#### [GIVEN REQUEST]
Rewrite the lines below, replacing "column header" with "column heading" and leaving everything else unchanged.

#### [ENTRIES]
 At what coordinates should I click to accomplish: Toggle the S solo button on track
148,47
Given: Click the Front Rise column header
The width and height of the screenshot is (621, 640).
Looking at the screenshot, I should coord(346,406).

#### [RESPONSE FOR THIS EXERCISE]
 At what coordinates should I click to accomplish: Toggle the S solo button on track
148,47
Given: Click the Front Rise column heading
The width and height of the screenshot is (621, 640).
Looking at the screenshot, I should coord(346,406).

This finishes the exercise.